Bu bakımdan Libya’da olup bitenler, diğer Arap ülkelerindeki durumdan farklı ve tabii Türkiye için de çok kaygı verici.

Eskisi gibi değil
Libya öteden beri özellikle müteahhitlik işleri nedeniyle Türkiye’nin önem verdiği bir ülke. Gerçekten Türk işçilerini de yerinde çalıştırabilen Türk firmalarının milyarlarca dolarlık yatırımları var bu ülkede.
Açıkçası Ankara Libya ile sıkı bağlar kurarken, Kaddafi rejiminin siyasi “hal ve davranışı” ile de pek ilgilenmemiştir. O kadar ki, Başbakan Erdoğan geçenlerde Libya’ya gidip Kaddafi’nin elinden, onun adını taşıyan bir “İnsan Hakları Ödülü”nü almayı uygun görmüştür!..
Libya’nın siyasal geleceğinin Tunus ve Mısır’a, Kaddafi’nin akıbetinin de Bin Ali ve Mübarek’e benzeyip benzemeyeceği belli değil. Ama Kaddafi “demir yumruk” ile halk hareketini bastırsa bile, rejimini fazla sürdürmeyecek, Libya da eskisi gibi olmayacaktır.
Başta belirttiğimiz gibi, Libya’daki gelişmeler oradaki Türkler nedeniyle Türkiye’yi çok yakından ilgilendiriyor. Ama “değişim salgını”nın Arap dünyasında yayılması, Ankara’yı son yıllarda izlediği bölgesel politikada yeni durumlar ve yeni zorluklar karşısında bırakıyor.
Ankara Arap ülkelerine açılırken, haliyle mevcut liderlerle ve rejimlerle sıkı işbirliği kurmuştur. Bunu yaparken de kendi çıkarlarına ve bölgedeki istikrara öncelik vermiştir.
Oya şimdi hemen hemen bütün bölge ülkelerinde halklar ayakta. Bazı liderler gitti; bazısı da “gidici” sayılıyor. Ayrıca çoğu ülkede belirsizlik ve istikrarsızlık hâkim.

Yeni durumlar
Yeni durum Türkiye’yi olup bitenler karşısında bir tavır almaya zorluyor. Ankara biraz gecikmeli de olsa, Mısır’daki olaylarda net bir ilkesel tavır ortaya koydu.

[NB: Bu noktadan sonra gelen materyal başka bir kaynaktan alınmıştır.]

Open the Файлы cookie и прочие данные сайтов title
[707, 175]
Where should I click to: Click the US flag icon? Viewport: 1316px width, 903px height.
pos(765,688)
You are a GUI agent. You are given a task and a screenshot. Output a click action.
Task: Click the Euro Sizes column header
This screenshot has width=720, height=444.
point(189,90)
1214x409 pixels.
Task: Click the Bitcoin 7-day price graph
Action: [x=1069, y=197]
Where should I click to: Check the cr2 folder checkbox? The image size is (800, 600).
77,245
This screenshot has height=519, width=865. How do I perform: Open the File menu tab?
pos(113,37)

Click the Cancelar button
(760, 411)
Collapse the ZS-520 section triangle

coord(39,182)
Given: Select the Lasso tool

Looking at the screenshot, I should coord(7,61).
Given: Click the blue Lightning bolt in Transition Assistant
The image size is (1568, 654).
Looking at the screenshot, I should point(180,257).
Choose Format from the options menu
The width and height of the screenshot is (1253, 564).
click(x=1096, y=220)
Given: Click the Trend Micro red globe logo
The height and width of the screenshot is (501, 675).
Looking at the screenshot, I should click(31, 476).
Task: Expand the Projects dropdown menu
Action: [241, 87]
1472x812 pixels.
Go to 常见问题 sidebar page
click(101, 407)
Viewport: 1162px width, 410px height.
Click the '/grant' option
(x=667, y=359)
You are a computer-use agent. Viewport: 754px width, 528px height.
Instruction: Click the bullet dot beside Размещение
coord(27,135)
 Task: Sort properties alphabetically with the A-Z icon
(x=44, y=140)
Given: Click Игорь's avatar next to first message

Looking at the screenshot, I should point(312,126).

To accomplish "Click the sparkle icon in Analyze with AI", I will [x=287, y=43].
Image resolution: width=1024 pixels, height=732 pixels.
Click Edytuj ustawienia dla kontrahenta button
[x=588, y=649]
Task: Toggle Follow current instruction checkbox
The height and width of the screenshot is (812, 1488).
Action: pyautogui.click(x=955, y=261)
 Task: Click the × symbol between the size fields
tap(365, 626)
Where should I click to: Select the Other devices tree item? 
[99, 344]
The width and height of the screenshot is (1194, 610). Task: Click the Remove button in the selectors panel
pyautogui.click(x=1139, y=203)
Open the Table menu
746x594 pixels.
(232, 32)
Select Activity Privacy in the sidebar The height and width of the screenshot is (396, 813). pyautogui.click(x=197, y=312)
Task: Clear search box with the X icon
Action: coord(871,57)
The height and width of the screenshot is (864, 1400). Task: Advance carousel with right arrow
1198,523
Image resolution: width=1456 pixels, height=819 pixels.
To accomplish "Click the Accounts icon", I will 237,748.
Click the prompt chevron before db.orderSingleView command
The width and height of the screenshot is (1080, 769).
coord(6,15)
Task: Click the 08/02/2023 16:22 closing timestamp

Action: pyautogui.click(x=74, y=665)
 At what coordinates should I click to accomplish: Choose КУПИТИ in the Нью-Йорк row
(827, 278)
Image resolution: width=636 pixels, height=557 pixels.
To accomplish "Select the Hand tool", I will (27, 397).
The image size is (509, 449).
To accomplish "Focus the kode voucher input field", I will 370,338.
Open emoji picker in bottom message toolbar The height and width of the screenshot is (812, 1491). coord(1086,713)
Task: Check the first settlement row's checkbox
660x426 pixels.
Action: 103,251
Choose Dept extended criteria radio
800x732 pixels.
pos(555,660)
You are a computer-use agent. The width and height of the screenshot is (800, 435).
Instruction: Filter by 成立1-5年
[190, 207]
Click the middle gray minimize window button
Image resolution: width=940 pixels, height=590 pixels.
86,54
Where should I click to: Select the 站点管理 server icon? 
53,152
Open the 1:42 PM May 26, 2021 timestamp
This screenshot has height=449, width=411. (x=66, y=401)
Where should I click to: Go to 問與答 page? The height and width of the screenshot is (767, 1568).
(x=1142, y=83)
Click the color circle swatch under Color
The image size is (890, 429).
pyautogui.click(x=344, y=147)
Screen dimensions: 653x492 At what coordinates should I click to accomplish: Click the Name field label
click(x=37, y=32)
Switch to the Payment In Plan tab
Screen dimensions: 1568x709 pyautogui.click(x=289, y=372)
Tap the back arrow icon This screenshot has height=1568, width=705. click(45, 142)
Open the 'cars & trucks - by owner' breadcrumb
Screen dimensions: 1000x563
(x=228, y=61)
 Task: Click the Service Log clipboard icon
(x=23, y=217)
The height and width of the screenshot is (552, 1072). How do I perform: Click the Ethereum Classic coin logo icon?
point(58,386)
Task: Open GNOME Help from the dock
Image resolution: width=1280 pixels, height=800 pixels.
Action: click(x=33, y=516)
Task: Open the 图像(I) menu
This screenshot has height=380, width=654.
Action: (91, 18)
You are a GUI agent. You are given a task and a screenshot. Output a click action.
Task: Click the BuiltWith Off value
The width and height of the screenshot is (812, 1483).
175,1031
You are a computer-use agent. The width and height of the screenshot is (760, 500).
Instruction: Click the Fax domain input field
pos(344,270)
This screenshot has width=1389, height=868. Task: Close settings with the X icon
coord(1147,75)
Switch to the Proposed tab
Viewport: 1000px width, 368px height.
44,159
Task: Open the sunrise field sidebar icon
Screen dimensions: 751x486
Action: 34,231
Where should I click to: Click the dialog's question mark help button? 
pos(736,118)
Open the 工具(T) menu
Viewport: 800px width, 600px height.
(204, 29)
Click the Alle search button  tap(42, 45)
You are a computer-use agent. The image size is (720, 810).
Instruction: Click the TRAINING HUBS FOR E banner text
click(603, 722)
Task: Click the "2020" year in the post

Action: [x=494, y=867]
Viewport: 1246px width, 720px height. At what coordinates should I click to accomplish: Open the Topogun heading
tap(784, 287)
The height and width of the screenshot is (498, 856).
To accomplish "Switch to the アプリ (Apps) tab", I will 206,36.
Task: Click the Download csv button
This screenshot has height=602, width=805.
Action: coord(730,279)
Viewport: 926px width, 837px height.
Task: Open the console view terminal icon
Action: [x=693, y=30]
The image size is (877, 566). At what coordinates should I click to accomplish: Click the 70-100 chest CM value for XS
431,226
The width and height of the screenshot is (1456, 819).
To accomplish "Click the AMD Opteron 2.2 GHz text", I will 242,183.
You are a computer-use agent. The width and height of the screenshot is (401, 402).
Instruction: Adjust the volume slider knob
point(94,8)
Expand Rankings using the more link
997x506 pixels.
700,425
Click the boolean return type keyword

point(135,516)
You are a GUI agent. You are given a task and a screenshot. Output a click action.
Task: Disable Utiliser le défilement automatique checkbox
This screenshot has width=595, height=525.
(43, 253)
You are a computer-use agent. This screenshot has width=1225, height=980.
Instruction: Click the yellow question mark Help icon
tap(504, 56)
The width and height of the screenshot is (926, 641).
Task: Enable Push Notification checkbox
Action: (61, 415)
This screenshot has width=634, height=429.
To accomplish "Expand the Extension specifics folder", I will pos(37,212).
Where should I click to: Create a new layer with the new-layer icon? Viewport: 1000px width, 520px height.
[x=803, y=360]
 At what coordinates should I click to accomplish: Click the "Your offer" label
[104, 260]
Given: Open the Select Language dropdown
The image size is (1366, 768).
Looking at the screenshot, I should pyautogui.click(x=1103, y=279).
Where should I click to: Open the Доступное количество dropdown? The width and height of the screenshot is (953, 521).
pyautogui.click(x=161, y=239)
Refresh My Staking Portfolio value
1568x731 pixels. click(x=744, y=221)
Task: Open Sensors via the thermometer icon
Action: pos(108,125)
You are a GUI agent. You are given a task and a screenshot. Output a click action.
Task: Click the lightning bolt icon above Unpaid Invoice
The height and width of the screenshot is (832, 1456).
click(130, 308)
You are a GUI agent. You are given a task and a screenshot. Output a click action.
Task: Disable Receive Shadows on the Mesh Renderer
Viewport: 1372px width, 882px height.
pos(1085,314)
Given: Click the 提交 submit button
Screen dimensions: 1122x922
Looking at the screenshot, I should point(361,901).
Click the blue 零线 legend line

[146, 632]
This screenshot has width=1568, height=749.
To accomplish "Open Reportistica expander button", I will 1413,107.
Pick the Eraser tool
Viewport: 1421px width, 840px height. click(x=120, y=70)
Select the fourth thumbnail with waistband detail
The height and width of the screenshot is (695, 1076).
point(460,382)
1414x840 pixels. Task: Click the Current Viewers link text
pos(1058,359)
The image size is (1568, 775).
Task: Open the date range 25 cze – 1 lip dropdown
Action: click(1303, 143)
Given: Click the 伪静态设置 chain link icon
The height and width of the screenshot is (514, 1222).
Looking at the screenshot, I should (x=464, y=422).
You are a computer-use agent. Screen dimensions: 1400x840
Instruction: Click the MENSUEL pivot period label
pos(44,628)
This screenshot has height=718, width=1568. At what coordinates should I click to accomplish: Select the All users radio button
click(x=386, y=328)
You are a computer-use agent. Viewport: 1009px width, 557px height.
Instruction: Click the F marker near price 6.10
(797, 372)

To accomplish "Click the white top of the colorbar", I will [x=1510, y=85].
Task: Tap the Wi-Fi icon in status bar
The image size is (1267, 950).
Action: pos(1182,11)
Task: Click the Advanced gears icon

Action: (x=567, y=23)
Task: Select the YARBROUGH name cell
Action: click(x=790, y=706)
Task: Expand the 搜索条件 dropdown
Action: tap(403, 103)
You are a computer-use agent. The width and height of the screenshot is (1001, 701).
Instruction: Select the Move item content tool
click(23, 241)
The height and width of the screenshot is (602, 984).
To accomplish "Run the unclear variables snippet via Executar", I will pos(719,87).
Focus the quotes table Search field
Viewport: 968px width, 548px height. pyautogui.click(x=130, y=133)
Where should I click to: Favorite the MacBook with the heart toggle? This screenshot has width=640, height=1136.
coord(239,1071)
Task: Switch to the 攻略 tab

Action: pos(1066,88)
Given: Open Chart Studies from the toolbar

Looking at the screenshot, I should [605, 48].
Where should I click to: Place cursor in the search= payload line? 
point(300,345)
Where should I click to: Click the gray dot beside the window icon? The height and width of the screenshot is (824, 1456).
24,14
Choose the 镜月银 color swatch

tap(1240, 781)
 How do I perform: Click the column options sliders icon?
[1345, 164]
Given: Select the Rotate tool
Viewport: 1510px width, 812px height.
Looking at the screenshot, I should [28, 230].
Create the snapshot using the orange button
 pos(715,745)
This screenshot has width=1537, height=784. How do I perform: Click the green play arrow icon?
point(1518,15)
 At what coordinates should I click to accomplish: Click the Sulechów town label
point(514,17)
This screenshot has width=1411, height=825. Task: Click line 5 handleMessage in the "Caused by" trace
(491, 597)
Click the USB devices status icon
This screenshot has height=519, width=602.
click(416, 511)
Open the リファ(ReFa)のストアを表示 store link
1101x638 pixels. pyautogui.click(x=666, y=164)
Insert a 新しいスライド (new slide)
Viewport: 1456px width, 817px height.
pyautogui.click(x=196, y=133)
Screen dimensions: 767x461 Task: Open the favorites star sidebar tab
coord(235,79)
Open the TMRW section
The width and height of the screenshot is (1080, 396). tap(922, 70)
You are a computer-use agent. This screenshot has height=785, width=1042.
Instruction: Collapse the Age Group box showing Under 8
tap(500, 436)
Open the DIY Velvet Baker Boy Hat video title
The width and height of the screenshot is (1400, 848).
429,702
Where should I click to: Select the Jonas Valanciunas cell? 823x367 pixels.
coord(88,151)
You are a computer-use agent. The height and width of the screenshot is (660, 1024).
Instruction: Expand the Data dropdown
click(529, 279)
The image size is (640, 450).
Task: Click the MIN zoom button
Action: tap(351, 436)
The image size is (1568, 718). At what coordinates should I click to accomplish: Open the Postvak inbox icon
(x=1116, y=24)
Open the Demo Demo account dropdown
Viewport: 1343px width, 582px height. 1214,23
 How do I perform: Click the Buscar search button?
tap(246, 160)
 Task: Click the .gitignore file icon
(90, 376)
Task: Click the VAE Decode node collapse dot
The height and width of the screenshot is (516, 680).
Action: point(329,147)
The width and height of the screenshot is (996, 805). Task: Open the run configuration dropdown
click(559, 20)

Gerek Başbakan gerekse Cumhurbaşkanı konuşmalarında, liderlerin halkın sesine kulak vermek zorunda oldukları ve zor kullanarak sonuç alamayacakları mesajını verdiler...
Türkiye bu ilkesel tavrını, halk hareketlerine sahne olan bütün ülkeler için de sergileyecek mi? Yani demokratik değerleri, istikrar mülahazalarının önüne çıkaracak mı?
Bu zor bir tercih ve yeni durumun Türk diplomasisi için yarattığı yeni sıkıntıların sadece bir kesiti...
Ortadoğu’daki değişim rüzgârları beraberinde belirsizlikler de getiriyor. Dolayısıyla Ankara’nın bir zorluğu da, bölge ile ilgili politikalarını yeni durumlara göre yeniden ayarlamak olacaktır.